The primary finding of the study was a statistically significant improvement in QOL scores related to chronic rhinosinusitis symptoms, Dr. Rabago reported. Specifically, scores for patients in the sinus irrigation group averaged 6.0 and 15.5 points higher than controls at three and six months, respectively (p<0.05).
Among the secondary outcomes in the study, “we were particularly struck by the reduction in antibiotic use we documented in the nasal irrigation group,” Dr. Rabago told ENT Today. Antibiotics were used for 10±0.02 weeks in the experimental group, compared with 19±0.04 weeks in the control arm (p<0.05).
“Given the small numbers in our study, we really didn’t expect to see such tight effectiveness data on medication use,” he said. “So even though this was not a primary outcome, it’s nevertheless an important finding, given the prevalence of antibiotic overuse and the problems with resistance that can cause.”
Dr. Rabago added an important caveat for any physician who wants to start recommending nasal irrigation for the control of sinus symptoms. “It’s very effective—provided you give patients adequate education and training.”
That observation, he noted, is not based solely on clinical experience: Dr. Rabago authored a study of patient attitudes regarding nasal irrigation, which found that certain training methods were favored by patients learning how to use proper technique (Ann Fam Med. 2006;4:295-301). “Videos, personal instruction, handouts—these were the tools that seem to work best at promoting adherence,” he said.
Potential Drawbacks
Benjamin F. Asher, MD, an otolaryngologist with an integrative medicine practice in New York City, isn’t ready to crown nasal irrigation as the front-line therapy for all patients with chronic sinusitis. In fact, “I only use it in patients with an active infection and who have had sinus surgery, with cavities and crusting,” Dr. Asher said. In other cases, he explained, “I’ve found there are treatments which are just as effective as nasal irrigation but are much less annoying to the patient and are easier to comply with.”
He cited, as an example, an over-the-counter nasal spray that contains xylitol, a 5-carbon sugar with antibacterial properties. “This is a product that I know is clean and sterile, and you just spray it four or five times in each nostril. I’ve seen great results with it, and clinical studies show that it can enhance bacterial killing [Proc Natl Acad Sci USA. 2000;97(21):11614-11619].”

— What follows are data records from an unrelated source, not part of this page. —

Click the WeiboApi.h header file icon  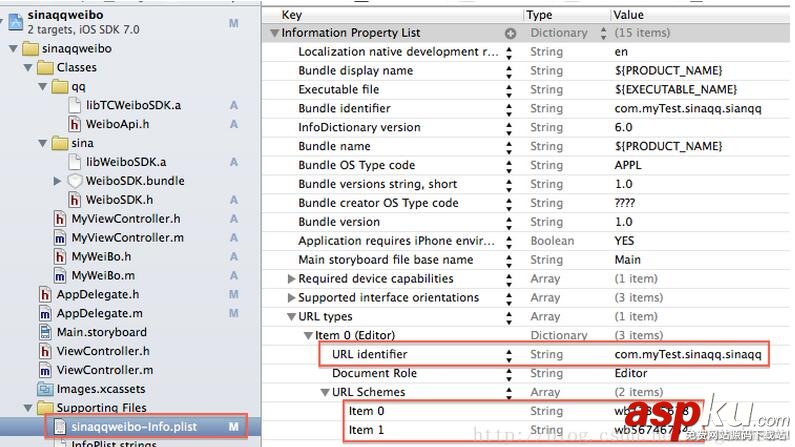click(75, 124)
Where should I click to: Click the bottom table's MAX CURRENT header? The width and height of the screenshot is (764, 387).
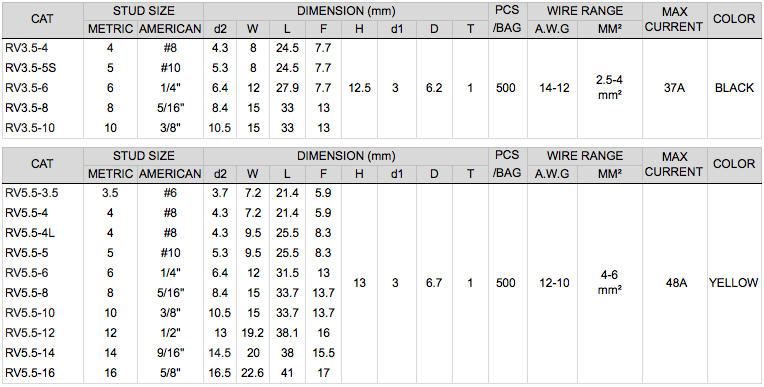click(674, 164)
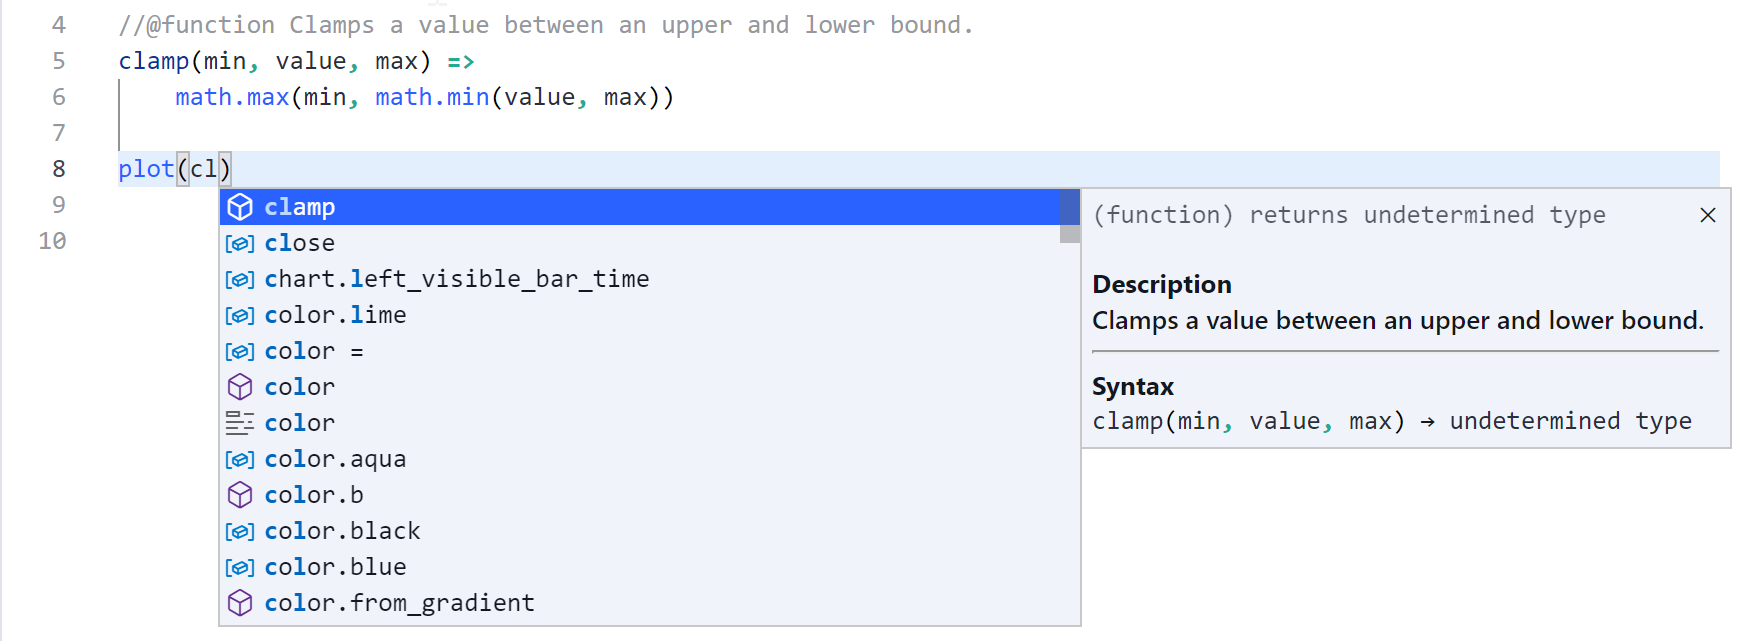The width and height of the screenshot is (1738, 641).
Task: Click the plot keyword on line 8
Action: 146,169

Why not use nasal irrigation, often deemed a relatively benign therapy, in a more widespread fashion? “I’m not so sure how benign it is,” Dr. Asher said. “I think there are people who convert from an acute upper respiratory infection to a chronic sinus condition as a result of nasal irrigation.”
That may occur, he noted, “because patients sometimes don’t follow the correct procedure when irrigating or because the saline solution irritates their nose, which causes more swelling of the nasal mucosa and which then causes the sinuses to back up. But whatever the cause, I have definitely seen this in my practice.”
Dr. Asher said he has another reservation about widespread use of nasal irrigation for chronic sinusitis. “It ignores the fact that this condition isn’t just related to the lining of the nose,” he said. “In most people, it’s more of a systemic problem associated with compromised immune function, which in turn can promote mucosal inflammation and congestion. So my interventions—many from the ranks of complementary/alternative medicine [CAM]—focus on improving their immune function and reducing nasal inflammation.” (see “CAM Therapy Effective for Chronic Sinusitis”).
What Not To Do
Clearly, there are many differing views on how best to manage patients with chronic sinusitis. For Dr. Wei, the best way to find agreement, perhaps, is to focus not so much on what to do for these patients, but on what not to do. “We can’t just keep throwing ‘Z-Paks’ at the problem,” she said. “There’s enough study data and clinical evidence showing that that approach is not working. It’s time for something different, and nasal irrigation is a wonderful place to start.”